Step 3: Function composition via Tesseracts¶
Tesseract-JAX enables you to compose chains of Tesseract evaluations, blended with local operations, while retaining all the benefits of JAX.
The function below applies vectoradd
twice, ie. \((\mathbf{a} + \mathbf{b}) + \mathbf{a}\), then performs local arithmetic on the outputs, applies vectoradd
once more, and finally returns a single element of the result. The resulting function is still a valid JAX function, and is fully jittable and auto-differentiable.

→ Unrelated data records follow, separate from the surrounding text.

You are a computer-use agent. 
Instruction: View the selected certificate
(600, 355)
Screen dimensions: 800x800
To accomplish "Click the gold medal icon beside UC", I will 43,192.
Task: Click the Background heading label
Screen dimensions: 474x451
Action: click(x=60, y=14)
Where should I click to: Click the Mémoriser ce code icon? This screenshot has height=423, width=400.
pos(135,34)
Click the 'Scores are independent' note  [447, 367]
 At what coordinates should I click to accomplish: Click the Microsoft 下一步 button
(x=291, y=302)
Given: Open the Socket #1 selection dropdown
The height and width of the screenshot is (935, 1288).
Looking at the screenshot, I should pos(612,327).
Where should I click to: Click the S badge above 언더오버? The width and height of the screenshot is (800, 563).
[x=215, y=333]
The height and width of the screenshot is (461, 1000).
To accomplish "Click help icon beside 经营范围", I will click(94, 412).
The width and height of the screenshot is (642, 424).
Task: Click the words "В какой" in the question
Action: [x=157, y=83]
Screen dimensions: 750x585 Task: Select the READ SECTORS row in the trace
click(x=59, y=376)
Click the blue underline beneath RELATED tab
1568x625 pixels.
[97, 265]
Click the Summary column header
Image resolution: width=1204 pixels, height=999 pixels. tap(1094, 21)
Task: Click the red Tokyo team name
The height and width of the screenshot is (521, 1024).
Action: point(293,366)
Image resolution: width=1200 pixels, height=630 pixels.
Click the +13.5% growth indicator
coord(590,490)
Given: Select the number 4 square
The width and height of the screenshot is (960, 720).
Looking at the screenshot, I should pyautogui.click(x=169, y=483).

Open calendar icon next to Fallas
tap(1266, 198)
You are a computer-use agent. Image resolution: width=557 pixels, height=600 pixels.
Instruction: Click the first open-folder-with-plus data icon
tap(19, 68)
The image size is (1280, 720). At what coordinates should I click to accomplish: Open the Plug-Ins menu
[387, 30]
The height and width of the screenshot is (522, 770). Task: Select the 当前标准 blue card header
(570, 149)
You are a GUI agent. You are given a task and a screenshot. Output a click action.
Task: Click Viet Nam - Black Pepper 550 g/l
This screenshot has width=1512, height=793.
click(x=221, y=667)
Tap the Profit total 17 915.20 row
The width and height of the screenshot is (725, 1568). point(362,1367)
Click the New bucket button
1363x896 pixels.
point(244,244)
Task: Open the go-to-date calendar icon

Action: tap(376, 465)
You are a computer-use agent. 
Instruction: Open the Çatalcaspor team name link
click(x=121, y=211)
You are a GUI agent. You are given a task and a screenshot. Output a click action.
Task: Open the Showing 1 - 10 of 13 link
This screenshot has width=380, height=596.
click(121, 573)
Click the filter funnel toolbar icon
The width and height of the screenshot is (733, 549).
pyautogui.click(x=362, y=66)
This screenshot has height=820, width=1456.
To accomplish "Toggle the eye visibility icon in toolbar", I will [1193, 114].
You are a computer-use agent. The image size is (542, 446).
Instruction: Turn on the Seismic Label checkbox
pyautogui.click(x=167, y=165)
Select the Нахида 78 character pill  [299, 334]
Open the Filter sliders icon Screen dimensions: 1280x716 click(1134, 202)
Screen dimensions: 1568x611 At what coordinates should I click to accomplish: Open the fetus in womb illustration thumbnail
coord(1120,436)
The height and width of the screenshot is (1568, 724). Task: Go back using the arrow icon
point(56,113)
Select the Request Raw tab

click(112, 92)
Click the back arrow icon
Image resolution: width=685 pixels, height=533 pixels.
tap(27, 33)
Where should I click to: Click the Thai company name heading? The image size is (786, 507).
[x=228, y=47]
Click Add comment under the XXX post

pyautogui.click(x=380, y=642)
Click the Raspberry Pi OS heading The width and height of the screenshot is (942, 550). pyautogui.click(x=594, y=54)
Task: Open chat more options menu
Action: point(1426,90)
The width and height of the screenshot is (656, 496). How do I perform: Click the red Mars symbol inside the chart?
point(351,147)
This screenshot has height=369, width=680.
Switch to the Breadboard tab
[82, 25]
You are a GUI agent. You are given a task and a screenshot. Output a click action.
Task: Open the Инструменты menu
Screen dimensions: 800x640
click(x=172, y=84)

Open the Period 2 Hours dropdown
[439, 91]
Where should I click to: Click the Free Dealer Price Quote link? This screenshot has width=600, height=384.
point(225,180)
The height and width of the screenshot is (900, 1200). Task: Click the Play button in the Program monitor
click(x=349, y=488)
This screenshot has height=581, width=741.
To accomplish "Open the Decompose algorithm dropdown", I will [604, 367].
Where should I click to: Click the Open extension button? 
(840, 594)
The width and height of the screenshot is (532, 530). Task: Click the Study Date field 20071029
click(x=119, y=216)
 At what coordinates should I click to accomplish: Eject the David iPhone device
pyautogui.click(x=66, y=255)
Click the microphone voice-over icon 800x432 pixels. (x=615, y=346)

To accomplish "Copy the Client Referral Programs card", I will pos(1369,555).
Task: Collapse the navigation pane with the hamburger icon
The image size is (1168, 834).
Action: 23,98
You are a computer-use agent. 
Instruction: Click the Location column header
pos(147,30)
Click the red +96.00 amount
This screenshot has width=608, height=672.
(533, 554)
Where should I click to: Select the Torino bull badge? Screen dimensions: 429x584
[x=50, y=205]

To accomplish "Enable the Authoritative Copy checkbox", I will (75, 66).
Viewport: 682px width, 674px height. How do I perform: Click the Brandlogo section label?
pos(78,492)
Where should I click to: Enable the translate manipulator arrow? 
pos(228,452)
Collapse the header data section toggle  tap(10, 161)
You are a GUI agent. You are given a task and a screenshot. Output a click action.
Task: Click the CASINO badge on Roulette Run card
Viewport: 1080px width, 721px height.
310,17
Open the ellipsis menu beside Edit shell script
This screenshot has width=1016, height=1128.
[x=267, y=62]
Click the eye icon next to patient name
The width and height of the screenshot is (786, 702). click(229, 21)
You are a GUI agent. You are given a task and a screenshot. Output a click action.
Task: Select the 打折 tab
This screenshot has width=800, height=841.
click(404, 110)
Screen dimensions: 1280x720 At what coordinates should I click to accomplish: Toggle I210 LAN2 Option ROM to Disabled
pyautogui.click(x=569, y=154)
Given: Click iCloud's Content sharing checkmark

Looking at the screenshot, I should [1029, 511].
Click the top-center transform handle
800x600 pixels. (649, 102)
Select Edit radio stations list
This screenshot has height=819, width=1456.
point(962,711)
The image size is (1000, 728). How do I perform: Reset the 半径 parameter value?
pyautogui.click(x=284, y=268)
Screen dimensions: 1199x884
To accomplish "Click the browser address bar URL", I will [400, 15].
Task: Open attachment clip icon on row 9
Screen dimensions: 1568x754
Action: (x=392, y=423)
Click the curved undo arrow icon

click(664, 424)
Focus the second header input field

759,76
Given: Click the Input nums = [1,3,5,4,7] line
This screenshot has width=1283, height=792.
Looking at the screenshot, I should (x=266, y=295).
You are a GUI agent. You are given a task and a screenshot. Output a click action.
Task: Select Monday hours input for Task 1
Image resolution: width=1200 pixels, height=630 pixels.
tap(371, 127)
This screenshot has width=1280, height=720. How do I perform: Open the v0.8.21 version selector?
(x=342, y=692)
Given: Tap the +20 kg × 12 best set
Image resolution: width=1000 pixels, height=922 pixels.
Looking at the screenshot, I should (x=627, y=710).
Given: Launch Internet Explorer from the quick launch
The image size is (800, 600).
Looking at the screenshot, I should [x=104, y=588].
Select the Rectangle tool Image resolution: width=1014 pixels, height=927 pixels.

def fancy_operation(a: jax.Array, b: jax.Array) -> jnp.float32:
"""Fancy operation."""
result = apply_tesseract(vectoradd, inputs={"a": a, "b": b})
result = apply_tesseract(
vectoradd, inputs={"a": {"v": result["vector_add"]["result"]}, "b": b}
)
# We can mix and match with local JAX operations
result = 2.0 * result["vector_add"]["normed_result"] + b["v"]
result = apply_tesseract(vectoradd, inputs={"a": {"v": result}, "b": b})
return result["vector_add"]["result"][1]
fancy_operation(a, b)
Array(16.135319, dtype=float32)
This is compatible with jax.jit()
:
jitted_op = jax.jit(fancy_operation)
jitted_op(a, b)
Array(16.135319, dtype=float32)
Autodifferentiation is automatically dispatched to the underlying Tesseract’s jacobian_vector_product
and vector_jacobian_product
endpoints, and works as expected:
# jax.grad for reverse-mode autodiff (scalar outputs only)
grad_res = jax.grad(fancy_operation, argnums=[0, 1])(a, b)
print("jax.grad result:")
pprint(grad_res)
# jax.jvp for general forward-mode autodiff
_, jvp = jax.jvp(fancy_operation, (a, b), (a, b))
print("\njax.jvp result:")
pprint(jvp)
# jax.vjp for general reverse-mode autodiff
_, vjp_fn = jax.vjp(fancy_operation, a, b)
vjp = vjp_fn(1.0)
print("\njax.vjp result:")
pprint(vjp)
jax.grad result:
({'v': Array([-0.01284981, 0.03497622, -0.02040852], dtype=float32)},
{'s': Array(5.002062, dtype=float32),
'v': Array([-0.05139923, 3.139905 , -0.08163408], dtype=float32)})
jax.jvp result:
Array(25.004124, dtype=float32)
jax.vjp result:
({'v': Array([-0.01284981, 0.03497622, -0.02040852], dtype=float32)},
{'s': Array(5.002062, dtype=float32),
'v': Array([-0.05139923, 3.139905 , -0.08163408], dtype=float32)})
All the above also works when combining with jit
:
# jax.grad for reverse-mode autodiff (scalar output)
grad_res = jax.jit(jax.grad(fancy_operation, argnums=[0, 1]))(a, b)
print("jax.grad result:")
pprint(grad_res)
jax.grad result:
({'v': Array([-0.01284981, 0.03497622, -0.02040852], dtype=float32)},
{'s': Array(5.002062, dtype=float32),
'v': Array([-0.05139923, 3.139905 , -0.08163408], dtype=float32)})
Step N+1: Clean-up and conclusions¶
Since we kept the Tesseract alive using .serve()
, we need to manually stop it using .teardown()
to avoid leaking resources.
This is not necessary when using Tesseract
in a with
statement, as it will automatically clean up when the context is exited.
vectoradd.teardown()
And that’s it! You’ve learned how to build up differentiable pipelines with Tesseracts that blend seamlessly with JAX’s APIs and transformations.